Eu teria que, primeiramente, lutar contra a minha timidez , o meu pouco saber, as limitações da idade, a inexperiência, mas eu buscava identidade... e trabalho.

E nada convencia o meu pai. Fui aprendendo a fica calada, sabendo que ele jamais me daria razão, não compreenderia o meu desejo profundo de ajudar nas despesas da casa, ao mesmo tempo, ser dona dos meus passos. Eu não seria – e não fui – ouvida. E eu ia me sentindo como uma alma penada no purgatório, querendo que me ouvissem... e nada.

E eu tinha uma vontade latejante e acabei chegando a uma conclusão triste e fatalista: quando eu fizer dezoito anos eu vou sair e procurar um emprego, o pai não vai poder falar mais nada. Eu vou trabalhar!

Era muito importante sonhar com isso. Devagar eu ia me fortalecendo, abrindo mais os olhos para compreender o funcionamento do mundo, me esforçando imensamente para decifrar enigmas que uma jovem criada dentro de casa sofria em simplesmente tentar.

Chegou o dia: pronto! Fiz dezoito anos. Em seguida, fiz o vestibular prá História – também contra a vontade do pai, e arrumei o meu primeiro emprego no Anglo – o mais conceituado pré-vestibular daquele tempo.

Coloquei o pé na vida, mas com muito medo. Mas não cedi a esse sentimento mórbido, nauseante, carrancudo. Fui enfrentando, tropeçando numa timidez doentia, apanhando da vida, suando frio, mas fui.

O meu desejo era esse: ser cidadã num tempo em que falar em cidadania era caso de subversão. Ler e discutir “Morte e Vida Severina” era necessário para se compreender muito da alma do país, mas sacrilégio para os donos do poder. Adorava ouvir o Chico Buarque mas me faltava recurso para comprar algum LP. E quanto comprava, era um troféu e um cuidado extremo para que o disco não riscasse.

Com o meu parco salário eu ajudava nas despesas da casa, andava a pé para não gastar com a condução. Saía da cidade universitária com o dedão esticado pedindo carona e quando o motorista dizia que ia para o Cambuci, eu só pensava: “hoje eu consigo economizar dois passes”.

As dificuldades tão grandes nos faziam de ombros fortes e pés mais largos para aguentarmos o peso de outras provações pela vida afora ( ou seriam provocações?).

Mas a verdade é que eu só queria estudar, trabalhar e viver; mas mesmo assim tinha que haver espera.
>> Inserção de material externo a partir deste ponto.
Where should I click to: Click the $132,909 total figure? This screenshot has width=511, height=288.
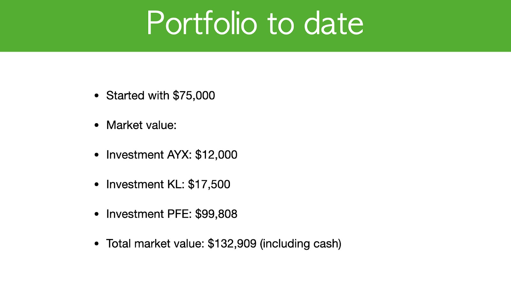(232, 244)
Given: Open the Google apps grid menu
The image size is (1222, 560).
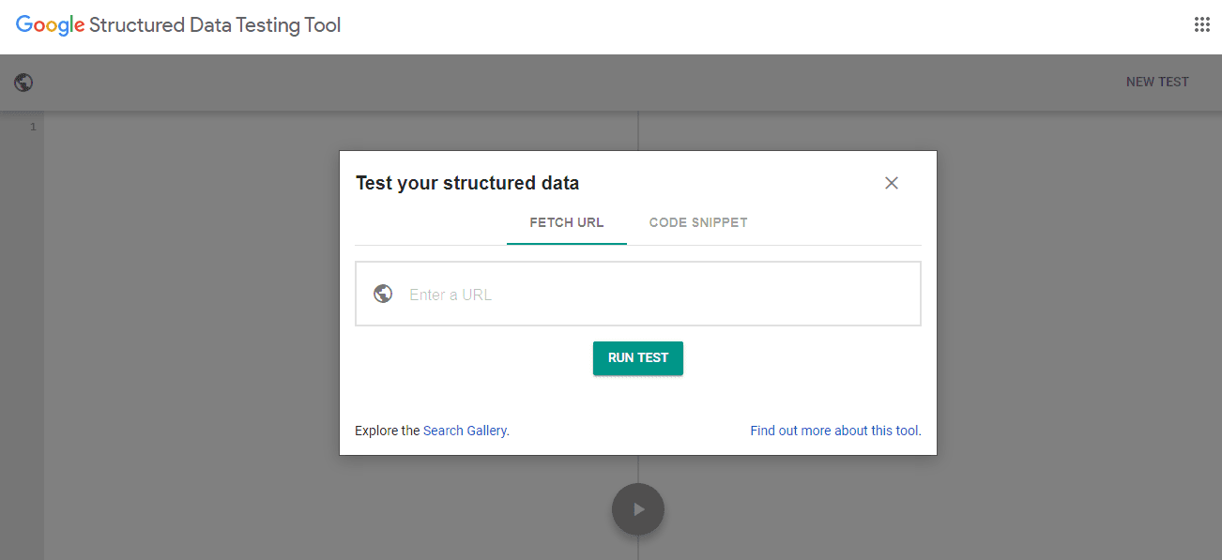Looking at the screenshot, I should point(1201,25).
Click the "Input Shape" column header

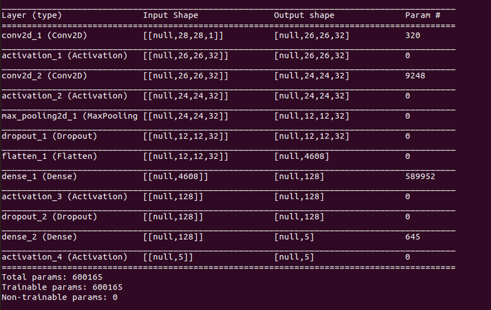170,15
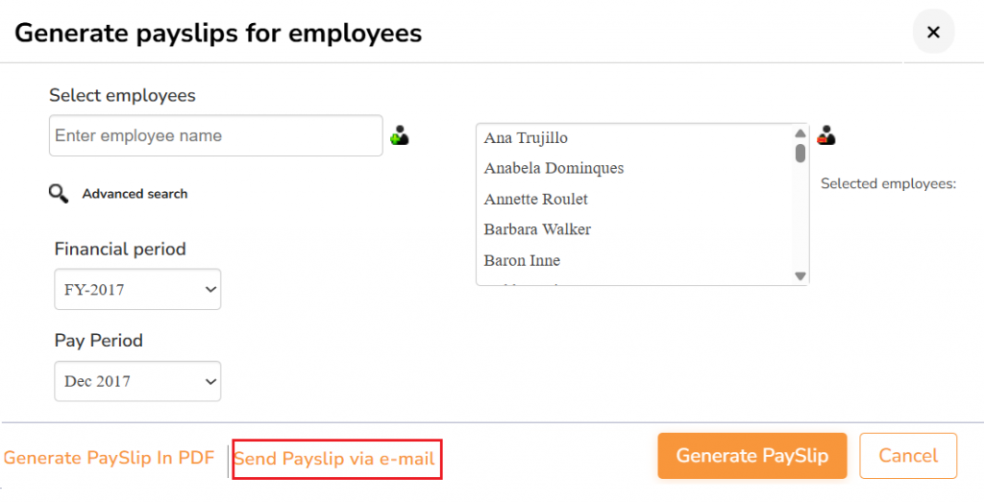Focus the employee name input field

[x=215, y=136]
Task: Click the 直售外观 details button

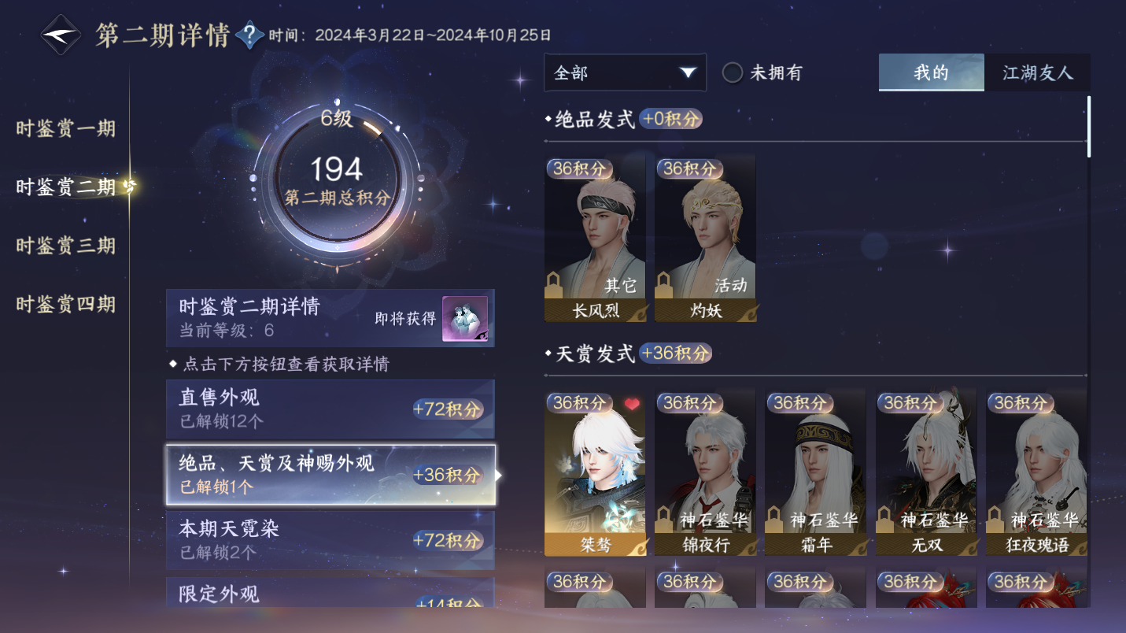Action: click(x=330, y=409)
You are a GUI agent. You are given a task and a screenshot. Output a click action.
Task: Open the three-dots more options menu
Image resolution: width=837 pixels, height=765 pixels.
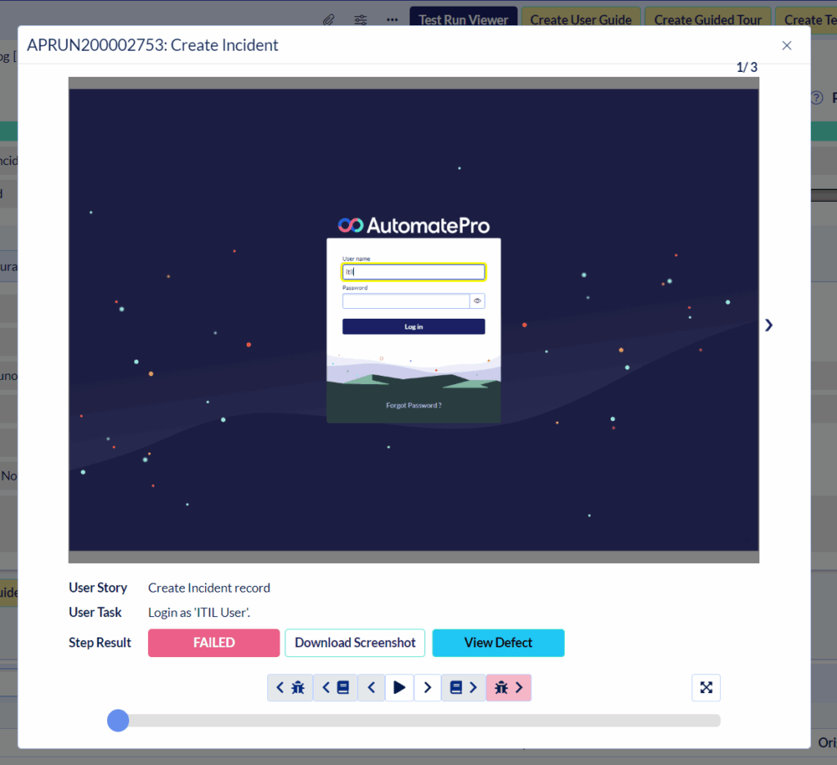click(x=392, y=20)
Espera de quê? Até hoje não sei. Mas como era duro ser mulher naquele tempo! Claro que antes, muitíssimo pior. Para mim, o verbo esperar é sinônimo de atraso, que me lembra uma obediência forçada a não sei quê. É um verbo que me enerva, me dá calafrios e eu nunca soube conjugar.

E a maior vitória que pode existir é a superação! Principalmente a superação do medo num terreno tão hostil como era aquela São Paulo dos anos 70, com uma ditadura exalando podridão aos quatro ventos, crise econômica que nos arrastava ladeira abaixo todos os dias, incansavelmente, e o pai mandando e não querendo ouvir nem um pouco dos nossos sonhos .

Superar obstáculos tão firmes é uma forma de oração, carregada de doce melodia. Chegar à meia idade e dizer: CHEGUEI é uma das bênçãos mais azuis que pode cair dos céus.

E o melhor de tudo: sem reclamação. O desejo de mover o mundo, o nosso mundo, definiu a estrada de pedra onde os sabiás nunca deixaram de cantar no percurso da nossa longa caminhada.